Naszym celem nie jest jednak tylko historia, tylko sentymentalizm i tęsknota za przedwojenną siłą i liczebnością. Patrzymy śmiało w przód. Swoim marszem nie tylko chcemy oddać cześć twórcom i założycielom Obozu Narodowo-Radykalnego, którzy wiele razy walczyli o naszą Polskę - w obronie niepodległości, w wojnie polsko-bolszewickiej aż wreszcie w czasie drugiej wojny światowej, czym wielu z nich przypłaciło największą cenę. Naszym celem jest wyrażenie swojego sprzeciwu wobec dzisiejszej rzeczywistości. Sprzeciwu wobec utraty przez Polskę suwerenności i realnej niepodległości, wobec wyższości decyzji Brukseli i Unii Europejskiej nad naszymi prawami i obyczajami, wobec niszczenia i wyśmiewania naszej tożsamości i kultury narodowej, ograniczania nauczania w szkołach naszej historii, wobec urzędniczej i biurokratycznej machiny, która żeruje na Polakach, wobec działania "naszego" państwa w interesie obcych stolic czy obcych banków, a nie w interesie Polski i nas, najzwyklejszych Polaków; biednych i bogatych, młodych i starszych, uczniów, studentów, robotników, rolników, przedsiębiorców. Nie chcemy Trzeciej, Czwartej czy Piątej Rzeczpospolitej. Tak jak nasi ideowi przodkowie i poprzednicy dążymy do budowy prawdziwie niepodległego, suwerennego, narodowego Państwa Polskiego. Nie zbudujemy tego poprzez Sejm czy Senat, poprzez partię polityczną, poprzez wtopienie się w ten antynarodowy system. Dlatego dzisiaj znów ONR jest na ulicach, organizując marsze, pikiety, protesty. Dlatego ONR znów wydaje pisma, broszury i książki. Dlatego organizujemy szkolenia, obozy i wykłady.

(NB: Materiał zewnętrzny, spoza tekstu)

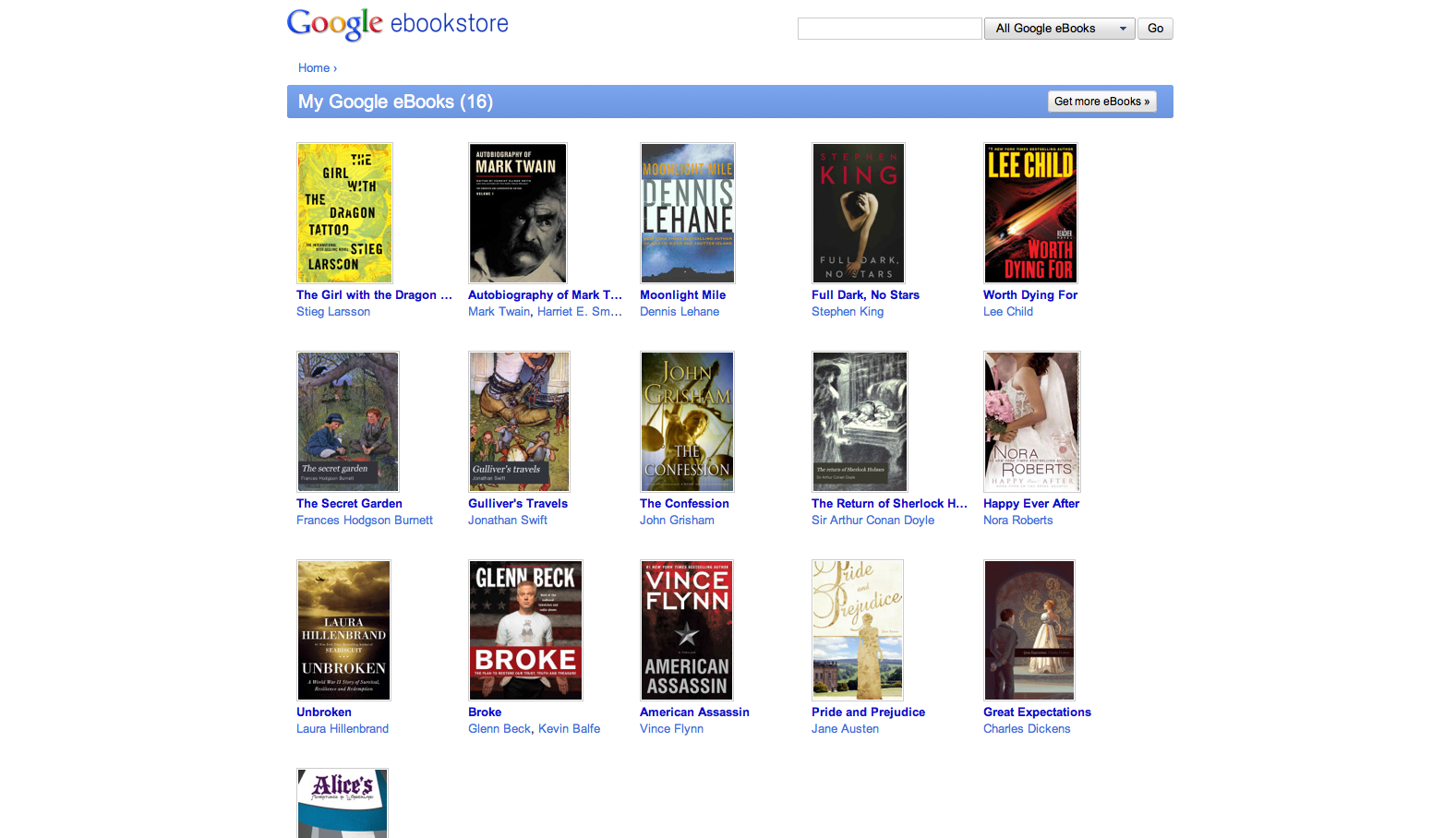Click the Go search button
The image size is (1456, 838).
tap(1155, 29)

Dlatego działamy społecznie, wśród Polaków i dla Polaków. Ponieważ Polskę zmienimy tylko rewolucją. Rewolucją narodową w naszych sercach i umysłach.
Rocznicowy Marsz Obozu Narodowo-Radykalnego, co roku odbywa się w innym polskim mieście. Przed dwoma laty było to Opole. Rok temu były to Katowice. Oprócz uczczenia kolejnej rocznicy powstania naszej organizacji, prócz podkreślania problemów dotykających wszystkich Polaków i całego naszego kraju, podkreślaliśmy i próbujemy nakreślać oraz zwalczać, także problemy i zagrożenia regionalne. W czasie manifestacji w Opolu czy Katowicach był to chociażby protest przeciwko działalności Ruchu Autonomii Śląska, który dąży do zniszczenia polskiej tożsamości narodowej wśród mieszkańców śląskiej ziemi. W podobny sposób chcemy w tym roku zaprotestować przeciwko zagrożeniom na Pomorzu Zachodnim. Polska ziemia w województwie zachodniopomorskim (ale także w innych częściach naszego kraju) zagrożona jest masowym wykupem przez obcych, zagranicznych kontrahentów. Holenderski, niemiecki, czy duński kapitał wykupując całe połacie ziemi za bezcen, stanowi poważne zagrożenie dla polskich, rodzinnych gospodarstw rolniczych, które chcą produkować zdrową, polską żywność. Przeciwko temu przez dwa miesiące w Szczecinie protestowali rolnicy, niestety bez skutku. Wielu Szczecinian wsparło ich protest, a w pikietach w ich obronie uczestniczyły szczecińskie środowiska narodowe, między innymi Brygada Zachodniopomorska Obozu Narodowo-Radykalnego. Praktycznie zniszczony został przemysł stoczniowy, który był jednym z kół zamachowych gospodarki Szczecina i całego województwa zachodniopomorskiego. Olbrzymim problemem jest także wysokie bezrobocie wśród młodych, którzy nie znajdując pracy emigrują za chlebem na Zachód. W niektórych mniejszych miejscowościach województwa zachodniopomorskiego trudno znaleźć młodych ludzi. Rząd Platformy Obywatelskiej nic nie robi, aby tę sytuację powstrzymać. To nas tylko utwierdza w przekonaniu, że mieszkańcy Pomorza Zachodniego sprawy muszą wziąć we własne ręce.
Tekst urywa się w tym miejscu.